──────── TRECHO DO TEXTO

Uma das escalas mais utilizadas para mensurar a satisfação conjugal é a Dyadic Adjustment Scale (DAS). Essa escala foi desenvolvida por Spanier (1976) com base no conceito de ajustamento conjugal, tendo sido utilizada em uma série de estudos nacionais e internacionais não apenas para avaliar o ajustamento conjugal (Ramos & Patrão, 2005; Scorsolini-Comin, 2009), mas também para que fossem apuradas as suas características psicométricas (Carey, Spector, Lantinga & Krauss, 1993; Fisiloglu & Demir, 2000; Graham, Liu & Jeziorski, 2006; Hernandez, 2008). No Brasil, o estudo de Hernandez (2008) mostrou que a versão da escala para a língua portuguesa (Escala de Ajustamento Diádico) forneceu uma medida confiável e válida para avaliar ajustamento diádico no contexto nacional em atividades de investigação psicológica.
De acordo com Spanier (1976), o ajustamento conjugal pode ser visto em duas perspectivas distintas: como um processo ou avaliação qualitativa de um estado. Para este autor, definir ajustamento conjugal como um processo tem diversas implicações, sendo a mais importante delas a de que um processo pode ser mais bem estudado ao longo do tempo. Segundo Hernandez e Hutz (2008), os estudos transversais na investigação do ajustamento têm algum valor, contudo, é evidente que um processo pode ser mais bem observado mediante delineamentos longitudinais.
As dimensões do ajustamento conjugal são: consenso diádico, coesão diádica, expressão do afeto e satisfação diádica. A satisfação diádica, especificamente investigada no presente estudo, mede a percepção das questões relativas à discussão do divórcio, à saída de casa após briga, ao arrependimento com o casamento, à implicância mútua, ao estar bem, à confiança no cônjuge, ao beijo no cônjuge, ao grau de felicidade e ao compromisso com o futuro do relacionamento (Hernandez, 2008; Hernandez & Hutz, 2008; Magagnin, Körbes, Hernandez, Cafruni, Rodrigues & Zarpelon, 2003).
No presente estudo, em consonância com a abordagem da psicologia positiva, a felicidade é concebida em sua matriz científica, sob o conceito de bem-estar subjetivo (BES). O BES, ou o estudo científico da felicidade (Seligman, 2004), é uma noção que visa compreender a avaliação que as pessoas fazem de suas vidas (Costa & Pereira, 2007). Apesar das discordâncias teóricas relativas à conceituação de BES, há um consenso quanto às suas dimensões: satisfação com a vida e afetos positivos e negativos (Anguas, 1997; Diener, Suh & Oishi, 1998; Glatzer, 1987; Martinez & Garcia, 1994; Resende, Bones, Souza e Guimarães, 2005). Os afetos positivos seriam as sensações transitórias de êxtase, interesse, alegria, contentamento, prazer, ao passo que os afetos negativos envolveriam experiências emocionais de desprazer, tristeza, depressão, decepção, frustração, entre outras.

────────────────
──────── INFORMAÇÕES FORNECIDAS

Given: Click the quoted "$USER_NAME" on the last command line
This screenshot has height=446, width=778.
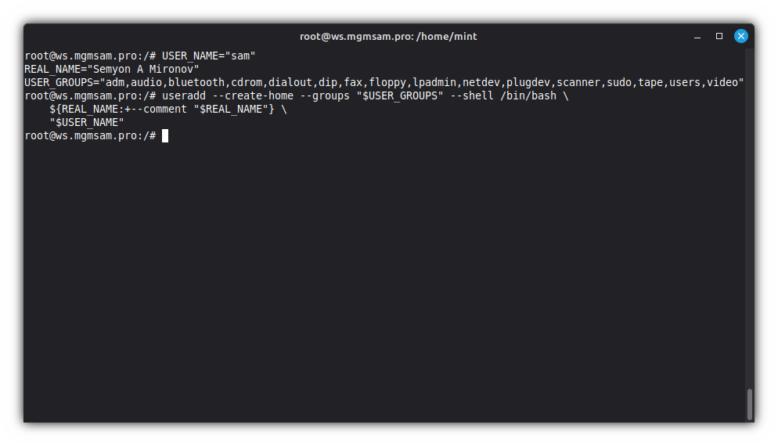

────────────────

» O QUE SE PEDE:
Traduza para o inglês a seguinte frase do trecho sobre ajustamento conjugal: "As dimensões do ajustamento conjugal são: consenso diádico, coesão diádica, expressão do afeto e satisfação diádica." A listagem não é necessária para realizar esta tarefa.

» RESULTADO DA TAREFA:
The dimensions of marital adjustment are: dyadic consensus, dyadic cohesion, expression of affection, and dyadic satisfaction.